**** RECORD EXTRACTS

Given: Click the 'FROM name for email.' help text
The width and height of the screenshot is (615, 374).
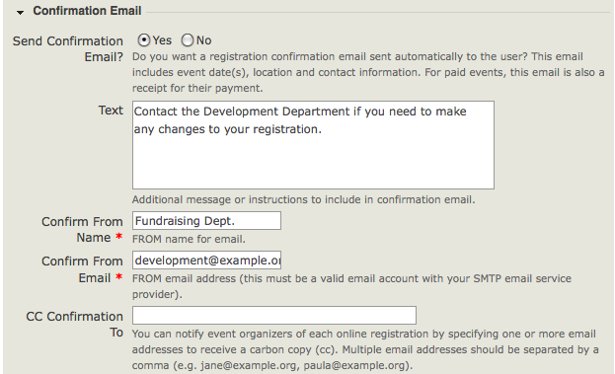Looking at the screenshot, I should 189,239.
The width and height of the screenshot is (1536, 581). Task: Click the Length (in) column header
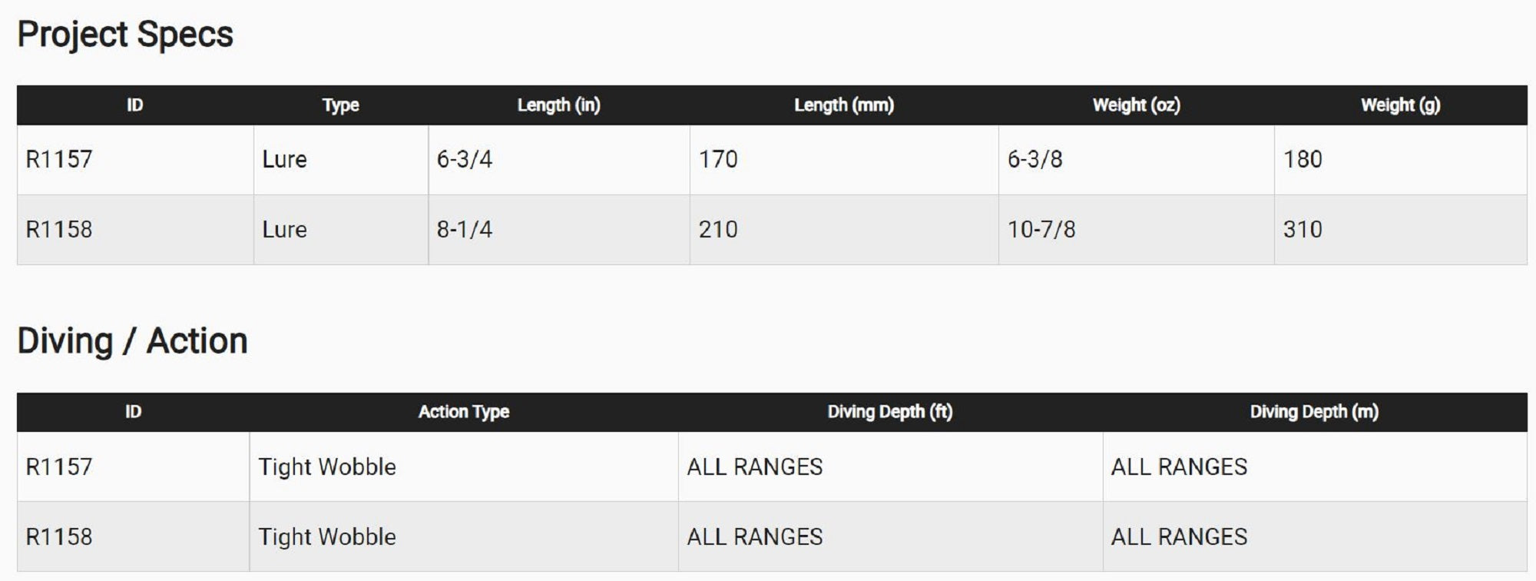pos(558,105)
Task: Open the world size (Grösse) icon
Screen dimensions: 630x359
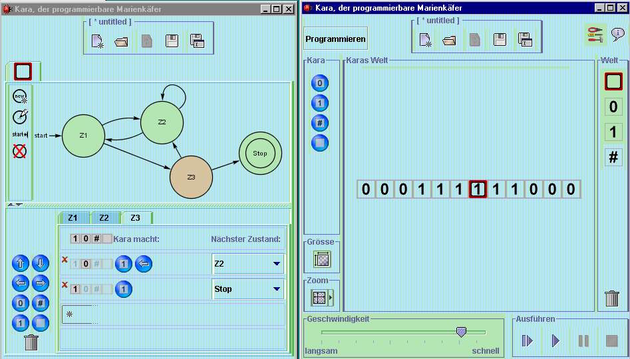Action: [x=322, y=259]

********

(EXERCISE BRIEF) Echo each line of the data above verbatim, omitting the pictures from your output.

(CORRECT RESULT)
Given: Click the 'FROM name for email.' help text
The width and height of the screenshot is (615, 374).
Looking at the screenshot, I should 189,239.
The width and height of the screenshot is (1536, 581). Task: Click the Length (in) column header
pos(558,105)
Task: Open the world size (Grösse) icon
Screen dimensions: 630x359
Action: [x=322, y=259]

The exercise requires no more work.